Diffusion models were used to generate synthetic patient cohorts mirroring the United Network for Organ Sharing liver transplant waitlist database between the years 2019 and 2023. Statistical fidelity was assessed using maximum mean discrepancy (MMD) and Wasserstein distance, correlation analysis, and variable-level metrics. Clinical utility was evaluated by comparing transplant-free survival via Kaplan-Meier curves and the MELD score performance. Privacy was quantified using the Distance to Closest Record (DCR) and attribute disclosure risk assessments.The synthetic dataset was nearly indistinguishable from the original dataset (MMD=0.002, standardized Wasserstein distance <1.0), preserving clinically relevant correlations and survival patterns as evidenced by similar median survival times (110 vs. 101 days) and 5-year survival rates (22.2% vs. 22.8%). MELD-based 90-day mortality prediction was maintained (original AUC=0.839 vs. synthetic AUC=0.844). Privacy metrics indicated no identifiable patient matches, and mean DCR values ensured that synthetic individuals were not direct replicas of real patients.

CONCLUSION

Artificial intelligence-generated synthetic data derived from diffusion models can faithfully replicate complex hepatology datasets, maintain key clinical signals, and ensure strong privacy safeguards. This approach can help address data scarcity, enhance model generalizability, foster multi-institutional collaboration, and accelerate progress in hepatology research.

摘要

背景与目的

临床肝脏病学研究常常面临数据可得性有限、少数群体代表性不足以及复杂的数据共享规定等问题。
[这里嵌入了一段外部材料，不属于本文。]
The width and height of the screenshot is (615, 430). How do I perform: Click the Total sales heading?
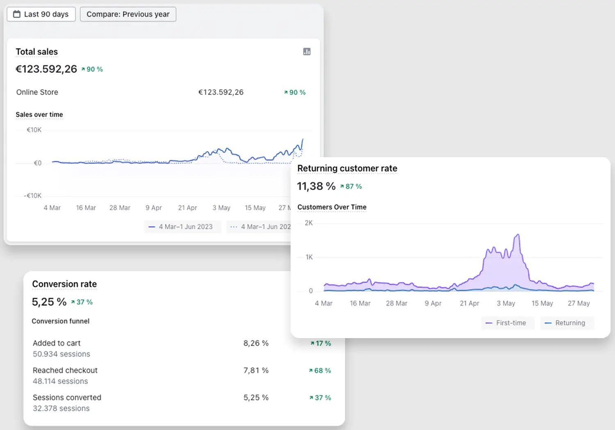[x=37, y=52]
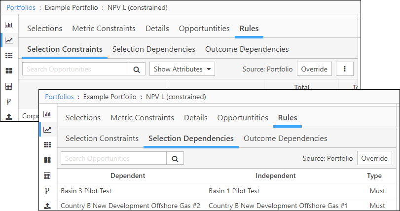Select line chart icon in back window sidebar
The height and width of the screenshot is (211, 400).
tap(9, 40)
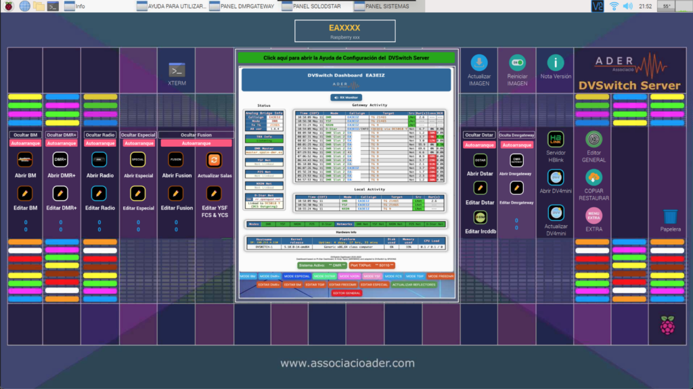Image resolution: width=693 pixels, height=389 pixels.
Task: Hide the Radio panel via Ocultar Radio
Action: pos(99,135)
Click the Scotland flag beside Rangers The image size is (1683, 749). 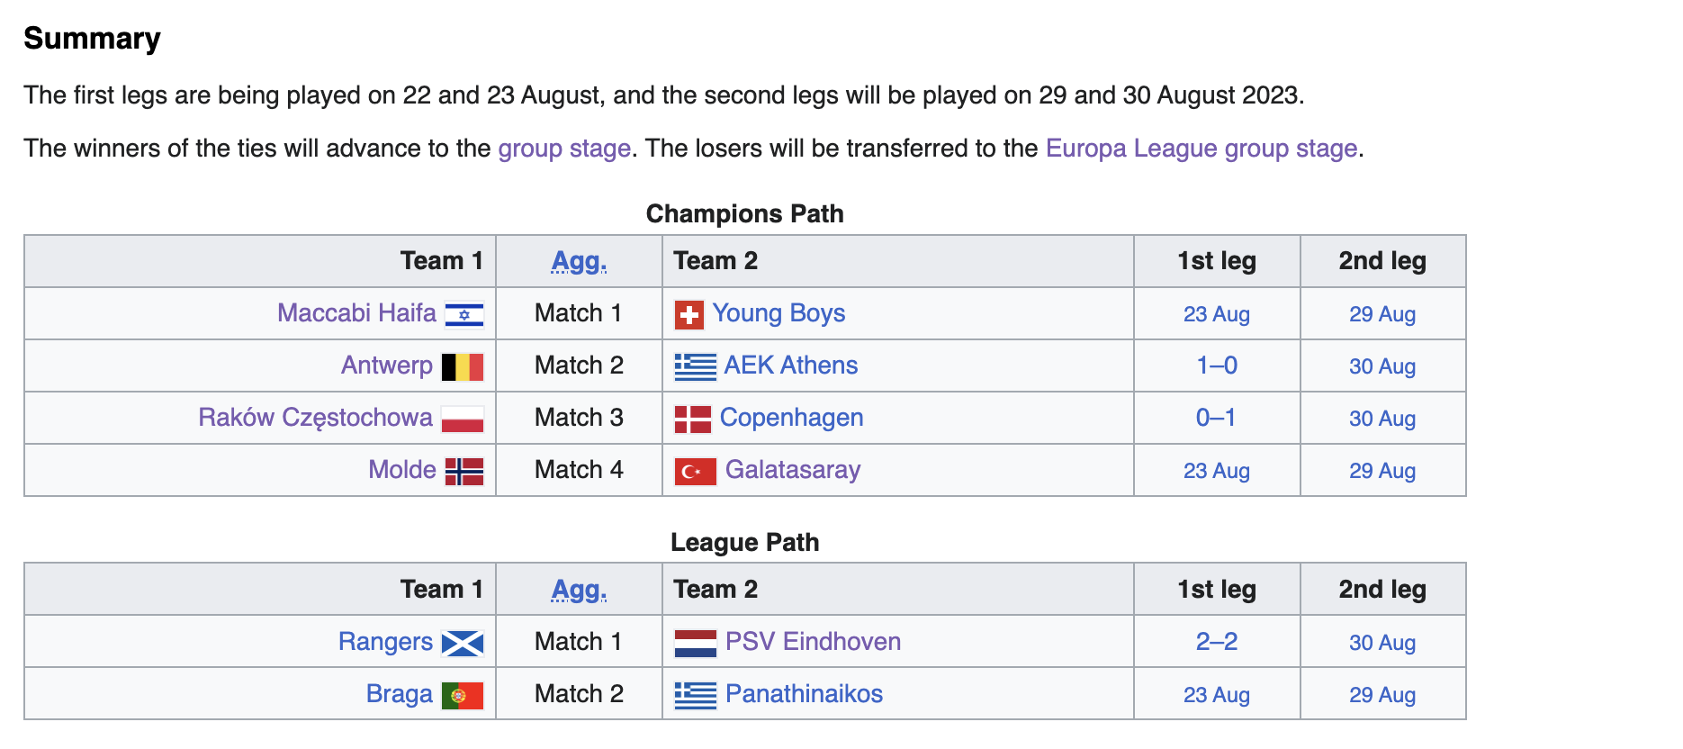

合成数据——旨在反映真实世界分布的人工生成的患者记录——提供了一种潜在的解决方案。我们假设，扩散模型作为一种先进的生成技术，可以从器官共享联合网络数据库中生成合成肝移植等待名单数据，该数据保持统计保真度、复制临床相关性和生存模式，并确保强大的隐私保护。

方法与结果

使用扩散模型生成了反映2019年至2023年器官共享联合网络肝移植等待名单数据库的合成患者队列。使用最大均值差异（MMD）和瓦瑟斯坦距离、相关性分析以及变量水平指标评估统计保真度。通过卡普兰-迈耶曲线比较无移植生存率和终末期肝病模型（MELD）评分表现来评估临床效用。使用到最近记录的距离（DCR）和属性披露风险评估来量化隐私。合成数据集与原始数据集几乎无法区分（MMD = 0.002，标准化瓦瑟斯坦距离<1.0），保留了临床相关的相关性和生存模式，相似的中位生存时间（110天对101天）和5年生存率（22.2%对22.8%）证明了这一点。基于MELD的90天死亡率预测得以维持（原始曲线下面积[AUC]=0.839对合成AUC = 0.844）。隐私指标表明没有可识别的患者匹配，平均DCR值确保合成个体不是真实患者的直接复制品。